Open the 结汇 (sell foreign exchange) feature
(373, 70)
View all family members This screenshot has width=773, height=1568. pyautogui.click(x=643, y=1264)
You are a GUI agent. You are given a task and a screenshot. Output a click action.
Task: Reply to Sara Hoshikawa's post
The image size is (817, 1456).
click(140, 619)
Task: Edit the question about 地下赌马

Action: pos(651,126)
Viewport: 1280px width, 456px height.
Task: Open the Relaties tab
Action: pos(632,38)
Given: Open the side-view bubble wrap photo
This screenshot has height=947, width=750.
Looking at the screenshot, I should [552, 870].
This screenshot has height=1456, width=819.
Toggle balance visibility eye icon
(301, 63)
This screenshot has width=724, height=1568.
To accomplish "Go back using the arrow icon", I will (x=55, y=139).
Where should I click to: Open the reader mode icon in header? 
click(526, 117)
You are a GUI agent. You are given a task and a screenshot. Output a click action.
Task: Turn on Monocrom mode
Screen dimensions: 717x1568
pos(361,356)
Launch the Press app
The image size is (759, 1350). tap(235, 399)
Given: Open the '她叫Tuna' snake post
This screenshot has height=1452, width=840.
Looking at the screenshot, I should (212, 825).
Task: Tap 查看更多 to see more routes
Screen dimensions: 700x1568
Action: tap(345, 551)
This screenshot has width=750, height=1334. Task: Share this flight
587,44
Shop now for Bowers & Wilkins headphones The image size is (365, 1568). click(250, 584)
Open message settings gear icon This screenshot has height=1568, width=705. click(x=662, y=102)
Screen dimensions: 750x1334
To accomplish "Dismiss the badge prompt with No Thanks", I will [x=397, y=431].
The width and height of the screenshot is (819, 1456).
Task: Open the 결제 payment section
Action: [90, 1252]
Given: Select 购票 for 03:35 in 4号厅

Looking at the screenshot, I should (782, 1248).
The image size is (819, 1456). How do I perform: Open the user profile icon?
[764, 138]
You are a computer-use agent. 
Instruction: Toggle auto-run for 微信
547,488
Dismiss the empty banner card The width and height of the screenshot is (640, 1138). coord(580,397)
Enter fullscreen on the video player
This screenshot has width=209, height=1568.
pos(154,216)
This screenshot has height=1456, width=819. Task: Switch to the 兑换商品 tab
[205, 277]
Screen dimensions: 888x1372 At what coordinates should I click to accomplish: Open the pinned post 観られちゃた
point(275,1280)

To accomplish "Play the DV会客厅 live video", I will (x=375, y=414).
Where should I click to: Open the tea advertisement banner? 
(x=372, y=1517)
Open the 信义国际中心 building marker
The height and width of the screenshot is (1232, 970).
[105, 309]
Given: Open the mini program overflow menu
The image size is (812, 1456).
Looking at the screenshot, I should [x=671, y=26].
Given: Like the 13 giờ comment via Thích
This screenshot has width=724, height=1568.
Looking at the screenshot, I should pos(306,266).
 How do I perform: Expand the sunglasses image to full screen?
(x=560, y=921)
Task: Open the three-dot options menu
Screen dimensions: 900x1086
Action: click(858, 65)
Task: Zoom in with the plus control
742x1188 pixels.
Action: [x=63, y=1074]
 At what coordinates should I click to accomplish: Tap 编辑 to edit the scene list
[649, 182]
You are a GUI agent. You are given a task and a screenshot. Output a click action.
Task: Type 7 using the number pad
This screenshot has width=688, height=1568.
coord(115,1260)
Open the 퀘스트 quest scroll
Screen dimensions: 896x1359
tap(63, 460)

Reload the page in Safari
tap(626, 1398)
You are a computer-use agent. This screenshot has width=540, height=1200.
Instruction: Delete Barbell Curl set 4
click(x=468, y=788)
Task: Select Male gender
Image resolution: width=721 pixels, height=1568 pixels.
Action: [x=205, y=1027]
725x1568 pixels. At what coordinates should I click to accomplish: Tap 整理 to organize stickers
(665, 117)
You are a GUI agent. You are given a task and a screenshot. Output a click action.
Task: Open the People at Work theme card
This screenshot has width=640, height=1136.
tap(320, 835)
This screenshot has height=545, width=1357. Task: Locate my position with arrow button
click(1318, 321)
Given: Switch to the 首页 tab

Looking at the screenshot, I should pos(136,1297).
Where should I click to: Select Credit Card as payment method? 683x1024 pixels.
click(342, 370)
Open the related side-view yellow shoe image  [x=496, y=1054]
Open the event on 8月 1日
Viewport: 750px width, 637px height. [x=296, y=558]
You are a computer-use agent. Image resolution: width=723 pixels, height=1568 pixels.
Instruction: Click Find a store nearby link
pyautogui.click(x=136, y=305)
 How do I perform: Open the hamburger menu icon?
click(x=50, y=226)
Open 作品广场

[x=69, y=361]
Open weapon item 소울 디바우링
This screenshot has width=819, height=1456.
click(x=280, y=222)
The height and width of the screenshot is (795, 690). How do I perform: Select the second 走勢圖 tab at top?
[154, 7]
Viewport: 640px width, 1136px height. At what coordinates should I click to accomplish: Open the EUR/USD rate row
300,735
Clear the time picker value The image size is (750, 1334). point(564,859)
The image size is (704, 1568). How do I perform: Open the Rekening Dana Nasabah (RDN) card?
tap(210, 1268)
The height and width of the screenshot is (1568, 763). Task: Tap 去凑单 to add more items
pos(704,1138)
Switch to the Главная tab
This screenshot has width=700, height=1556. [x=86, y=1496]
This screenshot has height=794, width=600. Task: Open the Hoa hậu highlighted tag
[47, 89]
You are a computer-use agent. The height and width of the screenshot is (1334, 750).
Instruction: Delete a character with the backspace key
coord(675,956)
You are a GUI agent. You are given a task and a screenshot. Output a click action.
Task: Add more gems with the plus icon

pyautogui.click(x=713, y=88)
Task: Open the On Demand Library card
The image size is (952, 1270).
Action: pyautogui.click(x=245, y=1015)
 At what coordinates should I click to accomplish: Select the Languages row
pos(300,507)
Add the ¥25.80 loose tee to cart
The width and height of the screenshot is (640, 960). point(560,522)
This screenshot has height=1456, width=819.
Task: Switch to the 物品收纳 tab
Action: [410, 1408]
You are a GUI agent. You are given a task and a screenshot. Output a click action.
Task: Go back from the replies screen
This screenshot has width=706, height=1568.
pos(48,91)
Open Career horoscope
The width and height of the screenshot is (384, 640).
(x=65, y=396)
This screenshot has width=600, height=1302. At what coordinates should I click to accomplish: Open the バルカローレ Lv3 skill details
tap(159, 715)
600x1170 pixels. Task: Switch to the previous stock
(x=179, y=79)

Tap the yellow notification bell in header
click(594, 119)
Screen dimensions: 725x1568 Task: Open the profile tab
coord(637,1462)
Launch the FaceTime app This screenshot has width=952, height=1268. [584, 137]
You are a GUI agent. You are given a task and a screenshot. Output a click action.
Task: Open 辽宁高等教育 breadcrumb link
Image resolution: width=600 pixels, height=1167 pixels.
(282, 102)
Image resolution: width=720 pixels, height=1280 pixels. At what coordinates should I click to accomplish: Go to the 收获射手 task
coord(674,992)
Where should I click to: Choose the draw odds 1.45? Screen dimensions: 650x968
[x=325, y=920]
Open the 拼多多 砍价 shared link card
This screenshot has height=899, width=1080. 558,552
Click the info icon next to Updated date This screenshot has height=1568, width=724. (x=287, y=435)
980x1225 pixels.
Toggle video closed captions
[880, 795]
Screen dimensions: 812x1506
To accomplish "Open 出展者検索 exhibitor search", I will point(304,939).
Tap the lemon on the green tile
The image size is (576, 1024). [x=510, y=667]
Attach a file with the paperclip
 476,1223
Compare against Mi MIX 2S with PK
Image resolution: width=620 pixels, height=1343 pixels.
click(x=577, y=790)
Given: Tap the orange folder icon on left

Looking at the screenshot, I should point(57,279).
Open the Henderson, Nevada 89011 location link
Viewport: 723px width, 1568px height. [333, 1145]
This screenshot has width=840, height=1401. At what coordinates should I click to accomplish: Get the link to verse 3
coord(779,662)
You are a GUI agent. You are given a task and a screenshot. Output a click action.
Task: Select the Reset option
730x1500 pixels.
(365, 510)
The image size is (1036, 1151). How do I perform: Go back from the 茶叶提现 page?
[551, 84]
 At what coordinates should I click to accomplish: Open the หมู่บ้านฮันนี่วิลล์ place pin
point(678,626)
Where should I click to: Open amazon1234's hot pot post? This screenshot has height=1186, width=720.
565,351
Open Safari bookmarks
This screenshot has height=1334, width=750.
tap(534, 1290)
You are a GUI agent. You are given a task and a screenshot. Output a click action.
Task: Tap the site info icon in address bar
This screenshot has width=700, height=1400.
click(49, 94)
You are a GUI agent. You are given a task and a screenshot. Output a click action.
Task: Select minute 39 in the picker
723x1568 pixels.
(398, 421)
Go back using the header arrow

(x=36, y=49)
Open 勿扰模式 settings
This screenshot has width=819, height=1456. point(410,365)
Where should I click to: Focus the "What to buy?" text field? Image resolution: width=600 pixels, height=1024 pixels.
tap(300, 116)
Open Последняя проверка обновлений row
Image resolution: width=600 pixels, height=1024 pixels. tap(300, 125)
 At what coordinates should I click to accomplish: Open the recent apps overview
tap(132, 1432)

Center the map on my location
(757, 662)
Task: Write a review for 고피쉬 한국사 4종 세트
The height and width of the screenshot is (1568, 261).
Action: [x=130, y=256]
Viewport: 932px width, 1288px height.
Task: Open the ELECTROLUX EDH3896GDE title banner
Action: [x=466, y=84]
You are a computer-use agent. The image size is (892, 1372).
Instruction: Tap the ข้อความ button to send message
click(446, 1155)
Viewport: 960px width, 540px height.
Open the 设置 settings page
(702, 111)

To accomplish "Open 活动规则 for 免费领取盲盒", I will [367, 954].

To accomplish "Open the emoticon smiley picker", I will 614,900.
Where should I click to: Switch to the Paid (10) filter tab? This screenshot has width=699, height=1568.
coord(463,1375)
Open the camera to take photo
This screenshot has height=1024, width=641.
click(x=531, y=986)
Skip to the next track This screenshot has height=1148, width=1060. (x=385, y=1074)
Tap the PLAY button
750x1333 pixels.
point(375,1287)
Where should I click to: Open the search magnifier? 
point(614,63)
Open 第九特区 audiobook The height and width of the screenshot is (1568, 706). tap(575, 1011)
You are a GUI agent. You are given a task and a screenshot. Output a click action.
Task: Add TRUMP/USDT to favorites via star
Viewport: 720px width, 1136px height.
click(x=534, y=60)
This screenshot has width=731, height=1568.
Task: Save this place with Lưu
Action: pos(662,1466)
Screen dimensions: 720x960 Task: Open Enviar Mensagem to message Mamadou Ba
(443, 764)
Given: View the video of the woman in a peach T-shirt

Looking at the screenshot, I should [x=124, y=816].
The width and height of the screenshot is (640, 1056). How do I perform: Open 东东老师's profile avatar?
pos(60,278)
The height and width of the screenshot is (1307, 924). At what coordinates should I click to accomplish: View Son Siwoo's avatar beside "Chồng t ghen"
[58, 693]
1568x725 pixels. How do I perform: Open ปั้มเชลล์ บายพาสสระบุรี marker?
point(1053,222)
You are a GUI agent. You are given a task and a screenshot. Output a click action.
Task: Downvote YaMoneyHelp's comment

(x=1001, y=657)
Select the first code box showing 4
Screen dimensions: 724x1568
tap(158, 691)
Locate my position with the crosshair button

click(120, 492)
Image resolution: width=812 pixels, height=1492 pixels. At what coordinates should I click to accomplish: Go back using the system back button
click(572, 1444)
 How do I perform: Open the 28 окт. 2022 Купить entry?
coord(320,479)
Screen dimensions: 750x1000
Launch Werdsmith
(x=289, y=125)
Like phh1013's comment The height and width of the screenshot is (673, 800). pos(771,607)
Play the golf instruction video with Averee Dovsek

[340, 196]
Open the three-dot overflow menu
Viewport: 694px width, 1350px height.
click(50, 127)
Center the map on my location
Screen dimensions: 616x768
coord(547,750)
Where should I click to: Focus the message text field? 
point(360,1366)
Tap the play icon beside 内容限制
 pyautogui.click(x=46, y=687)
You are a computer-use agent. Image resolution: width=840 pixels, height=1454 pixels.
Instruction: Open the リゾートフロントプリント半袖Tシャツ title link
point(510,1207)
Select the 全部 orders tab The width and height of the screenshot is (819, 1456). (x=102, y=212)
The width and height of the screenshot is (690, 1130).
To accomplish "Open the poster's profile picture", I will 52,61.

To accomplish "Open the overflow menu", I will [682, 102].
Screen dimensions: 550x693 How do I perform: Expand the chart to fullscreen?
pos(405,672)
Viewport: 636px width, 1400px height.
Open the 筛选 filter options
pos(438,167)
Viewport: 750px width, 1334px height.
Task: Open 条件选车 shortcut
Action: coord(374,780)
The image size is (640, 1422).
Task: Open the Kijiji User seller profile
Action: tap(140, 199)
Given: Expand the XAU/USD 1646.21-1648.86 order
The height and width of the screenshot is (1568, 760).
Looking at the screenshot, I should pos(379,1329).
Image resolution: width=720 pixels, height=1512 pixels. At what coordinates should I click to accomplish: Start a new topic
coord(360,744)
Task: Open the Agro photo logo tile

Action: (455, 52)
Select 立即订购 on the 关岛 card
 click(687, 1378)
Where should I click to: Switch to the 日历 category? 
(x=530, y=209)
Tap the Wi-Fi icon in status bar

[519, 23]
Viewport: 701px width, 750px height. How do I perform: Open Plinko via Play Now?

§ **Exercise details**: Repeat the entries word for word, from the line with "Add the ¥25.80 loose tee to cart" up to and including the line with "click(594, 119)".

§ **Response to the task**:
Add the ¥25.80 loose tee to cart
The width and height of the screenshot is (640, 960). point(560,522)
This screenshot has height=1456, width=819.
Task: Switch to the 物品收纳 tab
Action: [410, 1408]
You are a GUI agent. You are given a task and a screenshot. Output a click action.
Task: Go back from the replies screen
This screenshot has width=706, height=1568.
pos(48,91)
Open Career horoscope
The width and height of the screenshot is (384, 640).
(x=65, y=396)
This screenshot has width=600, height=1302. At what coordinates should I click to accomplish: Open the バルカローレ Lv3 skill details
tap(159, 715)
600x1170 pixels. Task: Switch to the previous stock
(x=179, y=79)

Tap the yellow notification bell in header
click(594, 119)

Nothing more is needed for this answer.